The magnetometer, known as ICEMAG, was intended to collect data that could help to determine whether Europa’s ice-covered ocean is capable of hosting life, in part by measuring the water’s salt content. But on 5 March, NASA said that it had cancelled plans to build ICEMAG, citing increased costs.

“This is a critical instrument that’s been central to Europa science forever,” says Britney Schmidt, a planetary scientist at the Georgia Institute of Technology in Atlanta who is on the Europa Clipper science team. “Why throw it off?”

NASA plans to replace ICEMAG with a simpler, and cheaper, magnetometer that would gather less-detailed observations of Europa’s ocean. The decision stoked outrage this week at the Lunar and Planetary Science Conference in The Woodlands, Texas — especially when it emerged that NASA’s planetary-science division, which is developing the Europa Clipper, is also facing large increases in the cost of its next Mars mission.

Swift decision

Lori Glaze, acting director of NASA’s planetary-science division, said the agency was trying to reduce risk by eliminating ICEMAG from the Europa Clipper spacecraft, which is scheduled to launch in 2023.

NASA says that ICEMAG’s estimated price tag grew from nearly US$30 million in February 2017 to more than $45 million two years later. Others dispute those numbers, saying they include costs that should not have been charged to ICEMAG — and note that the team working on the magnetometer had offered alternative designs that would have been simpler and cheaper to build. But NASA decided to work with another, as-yet-unnamed group of scientists to build the simpler instrument.

The decision to cut ICEMAG “is the hammer coming down a lot faster than anyone expected,” says Schmidt.

Several scientists at the planetary-science conference questioned why the Europa mission was losing out even as the budget of another flagship NASA mission, the $2.4-billion rover planned to launch to Mars in 2020, has ballooned, mostly because of delays in instrument development.

“The [Europa] mission as a whole is doing great,” said Kurt Retherford, a planetary scientist at the Southwest Research Institute in San Antonio, Texas, to Glaze. Yet “you didn’t say anything about the cost problems on Mars2020”.

Glaze said that Mars2020 had overrun its budget by less than 15%, but woudl not give an exact figure. The added cost probably amount to hundreds of millions of dollars, compared with increases in the tens of millions for the Europa magnetometer. (NASA has not set a final cost for the Clipper mission, but the Government Accountability Office estimates it at between $3.1 billion and $4 billion.)

Balancing budgets

But there are crucial differences between the missions: the Mars2020 project is much further along in development, at a stage at which instruments have already been built and are being installed on the spacecraft. By contrast, NASA is still designing the Europa Clipper mission.

And as Glaze noted, an August report from the US National Academies of Sciences, Engineering, and Medicine singled out the Europa Clipper mission as needing to be carefully tracked to stay within budget. “The intent here is to show that NASA is taking the National Academies’ direction seriously,” Glaze said.

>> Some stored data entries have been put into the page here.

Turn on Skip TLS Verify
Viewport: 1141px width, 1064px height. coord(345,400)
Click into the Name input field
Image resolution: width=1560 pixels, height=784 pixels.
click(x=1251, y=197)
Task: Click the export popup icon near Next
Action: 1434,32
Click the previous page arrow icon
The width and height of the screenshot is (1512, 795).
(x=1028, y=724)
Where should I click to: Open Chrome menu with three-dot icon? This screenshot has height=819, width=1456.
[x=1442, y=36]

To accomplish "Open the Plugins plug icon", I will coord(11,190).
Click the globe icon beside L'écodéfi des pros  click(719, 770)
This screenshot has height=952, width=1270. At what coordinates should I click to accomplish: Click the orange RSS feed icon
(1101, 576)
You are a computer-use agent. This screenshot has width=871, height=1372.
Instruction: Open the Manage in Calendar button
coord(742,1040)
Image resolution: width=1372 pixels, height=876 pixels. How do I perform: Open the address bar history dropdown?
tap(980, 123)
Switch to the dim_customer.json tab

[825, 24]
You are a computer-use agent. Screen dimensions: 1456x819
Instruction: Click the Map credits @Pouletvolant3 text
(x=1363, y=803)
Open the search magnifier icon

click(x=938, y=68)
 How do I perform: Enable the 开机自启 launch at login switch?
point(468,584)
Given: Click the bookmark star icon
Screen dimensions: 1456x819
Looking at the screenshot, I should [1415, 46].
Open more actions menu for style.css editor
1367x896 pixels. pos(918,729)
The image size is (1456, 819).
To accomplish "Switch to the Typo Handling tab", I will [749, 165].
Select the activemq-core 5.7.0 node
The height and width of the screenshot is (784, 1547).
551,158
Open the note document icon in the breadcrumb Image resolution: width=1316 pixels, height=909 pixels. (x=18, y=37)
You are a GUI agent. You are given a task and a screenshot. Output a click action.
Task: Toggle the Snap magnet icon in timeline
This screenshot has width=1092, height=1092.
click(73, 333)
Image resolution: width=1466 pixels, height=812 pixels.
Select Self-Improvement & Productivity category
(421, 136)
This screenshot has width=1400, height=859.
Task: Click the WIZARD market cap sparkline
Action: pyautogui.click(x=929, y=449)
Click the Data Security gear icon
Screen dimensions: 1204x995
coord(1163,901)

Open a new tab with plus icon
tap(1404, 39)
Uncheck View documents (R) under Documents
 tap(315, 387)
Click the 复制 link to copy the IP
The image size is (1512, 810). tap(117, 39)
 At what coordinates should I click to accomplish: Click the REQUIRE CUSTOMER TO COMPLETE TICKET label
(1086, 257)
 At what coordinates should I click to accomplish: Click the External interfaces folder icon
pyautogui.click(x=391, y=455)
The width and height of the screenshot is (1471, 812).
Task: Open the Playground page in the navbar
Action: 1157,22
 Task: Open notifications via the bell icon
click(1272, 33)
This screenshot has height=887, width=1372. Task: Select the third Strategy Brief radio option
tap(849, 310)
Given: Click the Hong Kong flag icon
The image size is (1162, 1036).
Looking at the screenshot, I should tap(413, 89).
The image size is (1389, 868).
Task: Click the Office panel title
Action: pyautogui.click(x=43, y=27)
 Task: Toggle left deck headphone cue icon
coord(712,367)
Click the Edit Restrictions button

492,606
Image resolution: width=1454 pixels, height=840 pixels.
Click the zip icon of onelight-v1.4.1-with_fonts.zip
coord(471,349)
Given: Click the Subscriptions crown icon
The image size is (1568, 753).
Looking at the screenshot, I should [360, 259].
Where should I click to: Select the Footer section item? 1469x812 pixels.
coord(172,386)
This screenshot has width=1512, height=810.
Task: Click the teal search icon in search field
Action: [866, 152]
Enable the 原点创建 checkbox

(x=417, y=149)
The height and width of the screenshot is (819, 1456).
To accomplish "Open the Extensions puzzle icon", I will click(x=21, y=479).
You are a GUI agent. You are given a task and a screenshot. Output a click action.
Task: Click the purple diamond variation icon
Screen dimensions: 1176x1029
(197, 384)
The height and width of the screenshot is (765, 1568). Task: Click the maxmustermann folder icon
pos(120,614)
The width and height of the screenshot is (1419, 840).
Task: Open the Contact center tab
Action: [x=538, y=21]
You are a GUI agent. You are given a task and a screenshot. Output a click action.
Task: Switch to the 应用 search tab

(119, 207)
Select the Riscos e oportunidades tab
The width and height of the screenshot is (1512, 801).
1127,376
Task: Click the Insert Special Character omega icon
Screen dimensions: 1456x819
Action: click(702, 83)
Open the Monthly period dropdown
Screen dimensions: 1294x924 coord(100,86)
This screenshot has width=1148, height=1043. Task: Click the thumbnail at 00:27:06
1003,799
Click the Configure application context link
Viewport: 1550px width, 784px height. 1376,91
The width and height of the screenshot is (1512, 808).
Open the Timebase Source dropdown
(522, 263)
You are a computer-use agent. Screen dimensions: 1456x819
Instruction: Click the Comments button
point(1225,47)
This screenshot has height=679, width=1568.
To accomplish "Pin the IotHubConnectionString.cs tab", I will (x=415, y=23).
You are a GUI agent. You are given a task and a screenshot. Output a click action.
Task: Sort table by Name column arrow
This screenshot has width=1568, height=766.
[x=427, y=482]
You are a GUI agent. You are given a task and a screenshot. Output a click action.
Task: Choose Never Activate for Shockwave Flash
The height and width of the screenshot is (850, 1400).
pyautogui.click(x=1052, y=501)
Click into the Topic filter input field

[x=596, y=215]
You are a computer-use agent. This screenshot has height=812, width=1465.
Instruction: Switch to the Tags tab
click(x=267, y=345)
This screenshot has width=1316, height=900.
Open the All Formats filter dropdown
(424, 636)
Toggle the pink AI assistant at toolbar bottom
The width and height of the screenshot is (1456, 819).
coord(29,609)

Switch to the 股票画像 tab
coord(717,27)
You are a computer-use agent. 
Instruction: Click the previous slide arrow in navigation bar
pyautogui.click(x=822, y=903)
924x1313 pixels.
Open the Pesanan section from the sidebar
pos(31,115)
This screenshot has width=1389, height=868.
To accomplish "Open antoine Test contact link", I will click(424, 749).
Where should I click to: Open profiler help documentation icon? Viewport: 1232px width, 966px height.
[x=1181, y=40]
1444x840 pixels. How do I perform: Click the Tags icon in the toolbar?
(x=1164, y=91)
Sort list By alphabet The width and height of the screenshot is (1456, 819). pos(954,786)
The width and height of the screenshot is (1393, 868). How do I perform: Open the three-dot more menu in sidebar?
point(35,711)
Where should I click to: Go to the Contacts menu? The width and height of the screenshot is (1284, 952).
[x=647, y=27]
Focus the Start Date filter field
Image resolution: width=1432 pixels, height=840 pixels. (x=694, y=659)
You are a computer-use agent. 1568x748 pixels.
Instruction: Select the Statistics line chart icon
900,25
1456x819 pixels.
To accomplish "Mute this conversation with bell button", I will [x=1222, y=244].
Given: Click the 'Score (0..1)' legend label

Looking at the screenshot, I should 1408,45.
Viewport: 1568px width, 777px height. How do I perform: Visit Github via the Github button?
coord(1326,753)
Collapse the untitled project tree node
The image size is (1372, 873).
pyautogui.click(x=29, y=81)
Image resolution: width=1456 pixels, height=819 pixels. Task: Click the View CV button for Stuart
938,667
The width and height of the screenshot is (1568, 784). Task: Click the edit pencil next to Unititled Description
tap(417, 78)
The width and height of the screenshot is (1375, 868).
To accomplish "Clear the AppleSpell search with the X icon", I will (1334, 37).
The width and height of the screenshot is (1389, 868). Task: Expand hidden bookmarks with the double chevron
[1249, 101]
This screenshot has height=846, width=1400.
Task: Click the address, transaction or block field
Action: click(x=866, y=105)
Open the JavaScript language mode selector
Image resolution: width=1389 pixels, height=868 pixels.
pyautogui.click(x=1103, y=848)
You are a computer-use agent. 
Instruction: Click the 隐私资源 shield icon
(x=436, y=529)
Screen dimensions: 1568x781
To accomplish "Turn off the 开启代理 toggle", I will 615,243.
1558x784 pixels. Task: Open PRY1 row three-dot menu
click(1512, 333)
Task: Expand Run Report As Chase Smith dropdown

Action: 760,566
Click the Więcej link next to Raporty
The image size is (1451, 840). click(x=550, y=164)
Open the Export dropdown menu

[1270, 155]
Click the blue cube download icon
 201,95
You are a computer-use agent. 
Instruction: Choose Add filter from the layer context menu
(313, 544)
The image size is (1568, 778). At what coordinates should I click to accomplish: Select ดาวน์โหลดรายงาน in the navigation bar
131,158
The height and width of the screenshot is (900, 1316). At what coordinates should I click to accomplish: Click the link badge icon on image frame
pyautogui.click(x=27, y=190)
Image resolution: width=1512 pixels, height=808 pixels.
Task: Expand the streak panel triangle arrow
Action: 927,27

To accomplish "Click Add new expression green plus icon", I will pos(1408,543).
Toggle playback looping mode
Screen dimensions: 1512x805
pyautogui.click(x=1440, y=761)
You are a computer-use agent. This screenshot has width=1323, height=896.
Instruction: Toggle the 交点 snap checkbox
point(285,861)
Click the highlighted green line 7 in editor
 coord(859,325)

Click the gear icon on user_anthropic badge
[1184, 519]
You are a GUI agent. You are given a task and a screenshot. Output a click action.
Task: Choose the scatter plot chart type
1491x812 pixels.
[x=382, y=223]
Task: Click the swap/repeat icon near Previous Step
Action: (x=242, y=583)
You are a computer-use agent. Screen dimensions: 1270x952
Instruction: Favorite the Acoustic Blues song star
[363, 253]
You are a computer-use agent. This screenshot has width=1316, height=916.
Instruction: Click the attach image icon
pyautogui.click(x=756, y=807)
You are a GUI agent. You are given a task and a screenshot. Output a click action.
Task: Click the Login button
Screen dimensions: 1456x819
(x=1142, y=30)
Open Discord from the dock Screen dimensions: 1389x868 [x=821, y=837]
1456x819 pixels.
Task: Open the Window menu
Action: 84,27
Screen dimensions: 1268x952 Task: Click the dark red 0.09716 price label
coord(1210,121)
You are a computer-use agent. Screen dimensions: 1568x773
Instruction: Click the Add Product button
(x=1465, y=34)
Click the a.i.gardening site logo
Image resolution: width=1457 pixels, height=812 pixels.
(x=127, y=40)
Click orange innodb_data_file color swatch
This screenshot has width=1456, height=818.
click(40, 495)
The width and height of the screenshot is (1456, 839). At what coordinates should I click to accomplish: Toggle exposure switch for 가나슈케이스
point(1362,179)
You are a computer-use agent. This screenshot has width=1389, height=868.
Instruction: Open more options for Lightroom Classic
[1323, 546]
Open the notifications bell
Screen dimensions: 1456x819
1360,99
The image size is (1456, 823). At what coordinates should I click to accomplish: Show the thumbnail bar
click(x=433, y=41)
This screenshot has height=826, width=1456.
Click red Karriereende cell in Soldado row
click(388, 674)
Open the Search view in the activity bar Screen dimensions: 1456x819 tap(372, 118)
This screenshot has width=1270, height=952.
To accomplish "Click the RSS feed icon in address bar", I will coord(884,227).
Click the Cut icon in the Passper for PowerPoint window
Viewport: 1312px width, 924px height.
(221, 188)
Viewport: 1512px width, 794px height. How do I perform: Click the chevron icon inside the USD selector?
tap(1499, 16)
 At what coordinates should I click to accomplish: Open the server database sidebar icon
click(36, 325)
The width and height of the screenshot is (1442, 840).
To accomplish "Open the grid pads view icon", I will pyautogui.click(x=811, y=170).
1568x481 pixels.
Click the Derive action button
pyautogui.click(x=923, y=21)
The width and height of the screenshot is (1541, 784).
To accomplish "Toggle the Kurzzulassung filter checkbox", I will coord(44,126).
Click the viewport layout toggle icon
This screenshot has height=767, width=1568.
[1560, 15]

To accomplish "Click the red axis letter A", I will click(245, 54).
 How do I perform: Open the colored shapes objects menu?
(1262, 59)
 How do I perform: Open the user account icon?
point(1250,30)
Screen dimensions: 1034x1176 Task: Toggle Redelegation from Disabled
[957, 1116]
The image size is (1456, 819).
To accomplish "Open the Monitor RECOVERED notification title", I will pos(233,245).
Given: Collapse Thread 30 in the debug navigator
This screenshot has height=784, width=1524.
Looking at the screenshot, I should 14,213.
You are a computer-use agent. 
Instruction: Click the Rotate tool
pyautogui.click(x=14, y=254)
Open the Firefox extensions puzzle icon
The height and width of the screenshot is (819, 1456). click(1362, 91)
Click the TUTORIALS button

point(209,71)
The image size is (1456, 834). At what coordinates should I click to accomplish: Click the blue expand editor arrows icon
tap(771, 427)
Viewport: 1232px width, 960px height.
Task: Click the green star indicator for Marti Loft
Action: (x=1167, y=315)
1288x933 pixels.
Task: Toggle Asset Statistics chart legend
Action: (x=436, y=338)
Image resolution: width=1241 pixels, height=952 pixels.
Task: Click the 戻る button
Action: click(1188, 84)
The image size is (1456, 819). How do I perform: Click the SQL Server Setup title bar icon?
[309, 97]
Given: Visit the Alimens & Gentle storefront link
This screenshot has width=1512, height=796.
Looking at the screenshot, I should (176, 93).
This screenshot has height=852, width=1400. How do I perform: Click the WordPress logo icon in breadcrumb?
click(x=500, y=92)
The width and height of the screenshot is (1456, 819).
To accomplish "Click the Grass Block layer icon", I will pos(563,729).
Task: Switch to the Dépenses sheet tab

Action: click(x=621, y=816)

But some feel the Europa mission is being made too much of an example. “To those not involved in the process, this news came as a complete surprise,” said a 13 March statement from a group of scientists that consults with NASA on missions to the outer Solar System.

NASA also recently cut nearly all of the $10 million allocated to analyse the last bits of data collected by another mission, the Cassini spacecraft that plunged to its death in Saturn's atmosphere in 2017. Finishing the analysis of data from Cassini’s final year would have supported a number of graduate students and early-career scientists, the group said.

Some of the final Cassini data products, it wrote, “may simply not be developed”.